The bulbous glass eye, blank just moments before, suddenly burst into colors, all organised, patterned and dated. We cheered as though Dad had performed a miracle, and sat staring at the wonder of the thing, the magic of it. Dad even looked proud of himself, happy for a moment, an awkward moment when we were just a family. But none of us knew what to do with a moment like that, nor where it should go. ‘Well, no use staring at the thing like a bunch of apes.’ Dad turned a knob—click, hiss, blank. ‘You’ll need to buy a magazine with a guide to the television programs; not that there’ll be much to it, I’d wager. I’m going to the office; got some work to finish.’ And with that Dad turned, left the room, and left the house.

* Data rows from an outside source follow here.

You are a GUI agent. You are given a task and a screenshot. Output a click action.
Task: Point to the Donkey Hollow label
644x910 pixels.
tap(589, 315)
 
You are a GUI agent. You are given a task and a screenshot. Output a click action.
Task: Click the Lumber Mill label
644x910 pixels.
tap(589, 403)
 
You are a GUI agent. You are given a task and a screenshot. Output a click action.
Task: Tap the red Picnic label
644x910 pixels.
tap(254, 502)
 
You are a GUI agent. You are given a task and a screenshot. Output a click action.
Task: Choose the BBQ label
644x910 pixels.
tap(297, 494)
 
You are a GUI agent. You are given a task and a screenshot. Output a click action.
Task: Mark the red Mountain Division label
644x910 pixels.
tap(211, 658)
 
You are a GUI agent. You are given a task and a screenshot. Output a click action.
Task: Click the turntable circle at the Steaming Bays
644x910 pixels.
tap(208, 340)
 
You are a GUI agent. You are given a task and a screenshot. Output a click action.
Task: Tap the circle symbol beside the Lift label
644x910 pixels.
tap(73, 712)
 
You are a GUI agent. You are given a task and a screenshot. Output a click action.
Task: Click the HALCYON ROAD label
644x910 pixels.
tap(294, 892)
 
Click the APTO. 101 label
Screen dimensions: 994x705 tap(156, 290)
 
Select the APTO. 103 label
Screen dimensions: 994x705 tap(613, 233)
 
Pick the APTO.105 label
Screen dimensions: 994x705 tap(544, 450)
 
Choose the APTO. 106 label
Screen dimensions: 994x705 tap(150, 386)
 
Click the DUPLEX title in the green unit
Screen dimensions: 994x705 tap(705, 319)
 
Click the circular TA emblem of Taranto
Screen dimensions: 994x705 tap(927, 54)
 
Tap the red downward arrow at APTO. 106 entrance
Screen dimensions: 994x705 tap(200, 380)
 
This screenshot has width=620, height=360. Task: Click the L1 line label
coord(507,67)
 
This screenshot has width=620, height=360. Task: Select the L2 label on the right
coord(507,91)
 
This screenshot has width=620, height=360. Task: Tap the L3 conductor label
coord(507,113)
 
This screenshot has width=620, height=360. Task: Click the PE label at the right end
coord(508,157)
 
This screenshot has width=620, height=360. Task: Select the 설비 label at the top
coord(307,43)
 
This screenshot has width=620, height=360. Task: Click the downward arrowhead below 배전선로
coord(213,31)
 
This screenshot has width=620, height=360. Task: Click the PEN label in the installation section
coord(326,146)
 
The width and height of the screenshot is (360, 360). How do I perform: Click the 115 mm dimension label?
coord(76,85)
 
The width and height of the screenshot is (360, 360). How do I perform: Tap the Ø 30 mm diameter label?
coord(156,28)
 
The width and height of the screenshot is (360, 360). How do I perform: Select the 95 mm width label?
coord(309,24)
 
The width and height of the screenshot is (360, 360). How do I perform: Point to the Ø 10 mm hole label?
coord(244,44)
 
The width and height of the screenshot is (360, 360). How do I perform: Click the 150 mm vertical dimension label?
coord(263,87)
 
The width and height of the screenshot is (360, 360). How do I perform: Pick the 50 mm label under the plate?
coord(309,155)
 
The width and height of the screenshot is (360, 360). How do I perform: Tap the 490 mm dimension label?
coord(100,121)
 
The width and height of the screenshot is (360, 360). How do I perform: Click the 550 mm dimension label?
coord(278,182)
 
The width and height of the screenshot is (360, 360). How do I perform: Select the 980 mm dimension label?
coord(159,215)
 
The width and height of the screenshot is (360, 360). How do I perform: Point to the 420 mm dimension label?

‘For God’s sake, can’t you sit with any kind of modesty? No matter how hard I try, you have the class of a tramp.’

‘Sorry, Mommy.’

‘Fetch my purse, Stinky; you can go to Shortie’s and buy that magazine. And I need more cigarettes.’

I loved the freedom that running errands for her gave. Relief from the tension at home lasted for as long as I was gone. That afternoon I was smarting on behalf of Dad, that he’d been so generous all day and yet had still left the house in a poor mood. ‘Mom’s a horrible cow!’ I muttered, removing my flip-flops to walk the rest of the way barefoot. Neither the too-hot sand, nor the prickly grass stubble on the sidewalks nor the meltingly hot tar between them, could stop me from committing the awful act of being common. ‘So there, Mom!’